What concerns me most, is the infantilisation that social media nurtures. Freud identified the ‘inner child’ and, of course, we all have one. That is a healthy thing. What isn’t healthy is the narcissism, selfishness, posturing and bullying that this personal broadcast medium has enabled. The recent Handforth Parish Council debacle has only served to show us how technology really can bring out the petulant, power-hungry, emotionally irregulated child in us all. Jackie Weaver has shown us the raw power of calm and of Quiet – the brilliantly insightful book by Susan Cain.

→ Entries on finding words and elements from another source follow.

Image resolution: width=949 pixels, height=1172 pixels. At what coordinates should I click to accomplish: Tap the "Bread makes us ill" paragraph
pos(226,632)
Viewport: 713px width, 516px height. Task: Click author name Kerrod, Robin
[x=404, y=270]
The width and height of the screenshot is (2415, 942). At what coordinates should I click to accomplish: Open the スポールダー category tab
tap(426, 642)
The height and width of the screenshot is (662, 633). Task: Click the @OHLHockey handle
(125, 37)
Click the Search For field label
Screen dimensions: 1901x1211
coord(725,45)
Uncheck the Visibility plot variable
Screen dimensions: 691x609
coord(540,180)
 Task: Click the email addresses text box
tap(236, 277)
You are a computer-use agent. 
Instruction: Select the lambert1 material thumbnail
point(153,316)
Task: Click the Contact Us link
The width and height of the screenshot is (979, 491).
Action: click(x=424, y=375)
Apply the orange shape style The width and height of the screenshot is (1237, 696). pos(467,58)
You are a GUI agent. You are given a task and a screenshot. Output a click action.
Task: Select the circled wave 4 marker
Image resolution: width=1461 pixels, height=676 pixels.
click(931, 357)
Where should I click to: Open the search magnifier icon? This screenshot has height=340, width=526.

The ludic nature of the online age was always there. Steve Jobs knew this. The founders of Google knew this. Primary colours and a name that sounds like something a toddler would say appeal to our desire for simplicity and playfulness. And what are the names of the technologies that have now become part of the fabric of our lives? Zoom, Zwift, Apple, Deliveroo, Wee Wee. Okay, I made that last one up, but these are child-like words.
Social media (and perhaps we can include email in that) is, what sociolinguists call ‘channel-limited’ communication. We are alienated from the human being with whom we are communicating. Essential subconscious qualia are removed – vocal tone and inflection, gesture, smell (yes), immediate ‘receipts’ (another sociolinguistic term). It’s quasi-communication.
What this does is give us the sense that we can say and do whatever we like and it simply won’t have the same impact that a ‘real’ conversation would. We are ‘protected’ by an invisible shield. See? Magic.
That’s why we feel able to really let go. “Don’t be stupid!”; “Shut up! I want to speak!”; “You’re rubbish!” “You smell!”; “I’m in charge now because you’re stupid!”. Much online behaviour is analogous to the psychology of children in the playground. I’m looking at you, some of the men from Handforth and the vile cretins who abused, bullied and insulted Martin Lewis recently.
Heaven knows, I’ve been guilty of it – I hope not to a sociopathic degree, but, in the past, I have certainly alienated friends and said and done things online I regret by feeling emboldened by the ‘protection’ a keyboard and a screen affords. Perhaps we all need to choose our language and our digital ‘body language’ with much, much greater care. Otherwise, we risk it leaking back into our ‘real’ lives.